On Sat, May 10, 2014 at 5:51 AM,  <scottcabit@gmail.com> wrote:
>   But the replaces are not having any effect. Obviously a syntax problem....wwhat silly thing am I doing wrong?
>
>   Thanks!
>
> fn = 'z:\Documentation\Software'
> def processdoc(fn,outfile):
>     fStr = open(fn, 'rb').read()
>     re.sub(b'&#x2012','-',fStr)
>     re.sub(b'&#x2013','-',fStr)
>     re.sub(b'&#x2014','-',fStr)
>     re.sub(b'&#x2015','-',fStr)
>     re.sub(b'&#x2E3A','-',fStr)
>     re.sub(b'&#x2E3B','-',fStr)
>     re.sub(b'&#x002D','-',fStr)
>     re.sub(b'&#x00AD','-',fStr)

I can see several things that might be wrong, but it's hard to say
what *is* wrong without trying it.

1) Is the file close enough to text that you can even do this sort of
parsing? You say it's an MS Word file; that, unfortunately, could mean
a lot of things. Some of the newer formats are basically zipped XML,
so translations like this won't work. Other forms of Word document may
be closer to text, but you majorly risk corrupting the binary content.
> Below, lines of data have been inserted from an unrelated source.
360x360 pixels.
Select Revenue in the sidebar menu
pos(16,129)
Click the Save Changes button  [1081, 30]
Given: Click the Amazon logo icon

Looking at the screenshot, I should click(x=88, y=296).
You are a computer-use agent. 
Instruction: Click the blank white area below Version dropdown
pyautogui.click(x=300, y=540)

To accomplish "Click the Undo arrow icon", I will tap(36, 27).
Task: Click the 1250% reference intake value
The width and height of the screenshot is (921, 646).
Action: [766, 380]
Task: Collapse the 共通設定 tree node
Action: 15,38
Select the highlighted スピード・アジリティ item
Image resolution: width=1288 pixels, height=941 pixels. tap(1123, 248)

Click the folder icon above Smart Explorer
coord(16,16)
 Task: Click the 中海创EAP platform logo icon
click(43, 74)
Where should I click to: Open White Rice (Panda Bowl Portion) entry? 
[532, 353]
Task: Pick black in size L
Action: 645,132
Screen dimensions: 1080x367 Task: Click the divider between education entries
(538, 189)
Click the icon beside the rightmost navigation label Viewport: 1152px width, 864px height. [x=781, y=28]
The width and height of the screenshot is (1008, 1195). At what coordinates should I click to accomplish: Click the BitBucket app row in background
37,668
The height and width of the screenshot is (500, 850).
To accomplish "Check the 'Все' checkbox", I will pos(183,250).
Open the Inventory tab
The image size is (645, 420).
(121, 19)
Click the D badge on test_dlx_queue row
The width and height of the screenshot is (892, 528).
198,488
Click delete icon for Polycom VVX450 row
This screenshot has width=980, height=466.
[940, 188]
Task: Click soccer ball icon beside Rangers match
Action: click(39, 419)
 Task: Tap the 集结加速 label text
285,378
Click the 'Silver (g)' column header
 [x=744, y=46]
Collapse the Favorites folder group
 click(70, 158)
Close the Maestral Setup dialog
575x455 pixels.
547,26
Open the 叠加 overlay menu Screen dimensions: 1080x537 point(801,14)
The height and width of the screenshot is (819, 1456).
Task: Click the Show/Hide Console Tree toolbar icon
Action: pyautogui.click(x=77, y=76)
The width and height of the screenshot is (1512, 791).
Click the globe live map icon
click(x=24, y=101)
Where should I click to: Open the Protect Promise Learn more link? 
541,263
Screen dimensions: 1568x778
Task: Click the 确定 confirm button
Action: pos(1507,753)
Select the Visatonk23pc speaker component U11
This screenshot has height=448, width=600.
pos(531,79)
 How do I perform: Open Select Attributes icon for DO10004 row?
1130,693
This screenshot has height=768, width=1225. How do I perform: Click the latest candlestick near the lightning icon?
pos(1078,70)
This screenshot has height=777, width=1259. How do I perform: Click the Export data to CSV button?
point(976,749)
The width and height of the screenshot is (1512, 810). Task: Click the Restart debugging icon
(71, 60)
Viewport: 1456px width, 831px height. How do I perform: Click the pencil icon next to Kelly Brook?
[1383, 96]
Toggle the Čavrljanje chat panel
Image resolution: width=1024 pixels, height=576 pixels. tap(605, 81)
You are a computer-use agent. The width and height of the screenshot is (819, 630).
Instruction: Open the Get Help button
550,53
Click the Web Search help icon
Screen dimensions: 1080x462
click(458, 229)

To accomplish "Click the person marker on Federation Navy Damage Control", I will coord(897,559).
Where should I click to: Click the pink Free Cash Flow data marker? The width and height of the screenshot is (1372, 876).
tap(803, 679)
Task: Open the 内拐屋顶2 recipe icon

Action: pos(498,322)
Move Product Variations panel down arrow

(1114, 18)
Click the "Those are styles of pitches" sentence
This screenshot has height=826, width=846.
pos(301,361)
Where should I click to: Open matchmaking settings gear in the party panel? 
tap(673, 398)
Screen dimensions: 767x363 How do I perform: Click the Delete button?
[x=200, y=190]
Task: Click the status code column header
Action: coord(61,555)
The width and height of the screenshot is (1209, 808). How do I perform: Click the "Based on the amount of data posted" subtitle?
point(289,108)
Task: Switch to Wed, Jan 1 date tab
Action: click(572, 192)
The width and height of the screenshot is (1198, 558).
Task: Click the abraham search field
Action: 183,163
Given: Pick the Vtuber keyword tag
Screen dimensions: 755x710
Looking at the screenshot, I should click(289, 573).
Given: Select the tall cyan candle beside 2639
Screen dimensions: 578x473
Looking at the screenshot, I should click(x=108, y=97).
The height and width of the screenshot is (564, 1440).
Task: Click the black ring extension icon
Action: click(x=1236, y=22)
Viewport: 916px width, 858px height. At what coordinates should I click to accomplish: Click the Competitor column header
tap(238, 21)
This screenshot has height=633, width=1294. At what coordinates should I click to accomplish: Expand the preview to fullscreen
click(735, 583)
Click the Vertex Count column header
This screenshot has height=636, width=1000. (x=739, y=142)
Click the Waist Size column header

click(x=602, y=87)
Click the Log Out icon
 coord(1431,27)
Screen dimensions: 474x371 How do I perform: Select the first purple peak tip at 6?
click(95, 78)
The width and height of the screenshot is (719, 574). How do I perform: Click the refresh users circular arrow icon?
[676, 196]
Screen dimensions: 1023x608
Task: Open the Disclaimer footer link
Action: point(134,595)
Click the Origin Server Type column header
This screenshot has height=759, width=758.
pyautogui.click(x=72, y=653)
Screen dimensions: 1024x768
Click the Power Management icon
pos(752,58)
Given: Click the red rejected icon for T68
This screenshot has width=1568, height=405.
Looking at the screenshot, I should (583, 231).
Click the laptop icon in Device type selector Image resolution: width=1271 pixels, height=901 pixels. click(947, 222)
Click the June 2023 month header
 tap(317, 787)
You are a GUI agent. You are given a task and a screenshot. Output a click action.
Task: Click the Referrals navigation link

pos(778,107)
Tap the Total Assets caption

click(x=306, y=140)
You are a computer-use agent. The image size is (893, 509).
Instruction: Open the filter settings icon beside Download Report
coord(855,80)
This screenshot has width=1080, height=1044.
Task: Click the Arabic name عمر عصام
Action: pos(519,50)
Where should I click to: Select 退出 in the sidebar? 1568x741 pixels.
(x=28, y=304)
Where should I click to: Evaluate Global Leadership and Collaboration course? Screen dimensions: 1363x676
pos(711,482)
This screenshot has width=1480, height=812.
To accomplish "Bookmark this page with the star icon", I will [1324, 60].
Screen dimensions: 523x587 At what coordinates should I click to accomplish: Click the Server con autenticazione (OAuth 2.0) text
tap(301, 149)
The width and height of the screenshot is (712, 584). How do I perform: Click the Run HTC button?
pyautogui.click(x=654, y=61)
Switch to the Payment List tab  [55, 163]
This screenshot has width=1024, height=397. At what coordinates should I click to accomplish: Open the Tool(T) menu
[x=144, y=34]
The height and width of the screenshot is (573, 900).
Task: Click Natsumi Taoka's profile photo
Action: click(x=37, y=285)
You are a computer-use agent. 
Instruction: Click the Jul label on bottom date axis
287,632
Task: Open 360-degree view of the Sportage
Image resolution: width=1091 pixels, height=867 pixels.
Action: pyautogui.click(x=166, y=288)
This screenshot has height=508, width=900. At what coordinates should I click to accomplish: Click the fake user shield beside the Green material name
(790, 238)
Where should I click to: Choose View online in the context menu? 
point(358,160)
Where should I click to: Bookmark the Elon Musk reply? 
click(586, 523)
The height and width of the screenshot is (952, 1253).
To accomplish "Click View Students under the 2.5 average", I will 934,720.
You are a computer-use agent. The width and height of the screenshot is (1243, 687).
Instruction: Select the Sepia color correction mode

2) How are characters represented? Are they actually stored in the
file with ampersands, hashes, etc? Your source strings are all seven
bytes long, and will look for exactly those bytes. There must be some
form of character encoding used; possibly, instead of the &#x
notation, you need to UTF-8 or UTF-16LE encode the characters to look
for.

3) You're doing simple string replacements using regular expressions.
I don't think any of your symbols here is a metacharacter, but I might
be wrong. If you're simply replacing one stream of bytes with another,
don't use regex at all, just use string replacement.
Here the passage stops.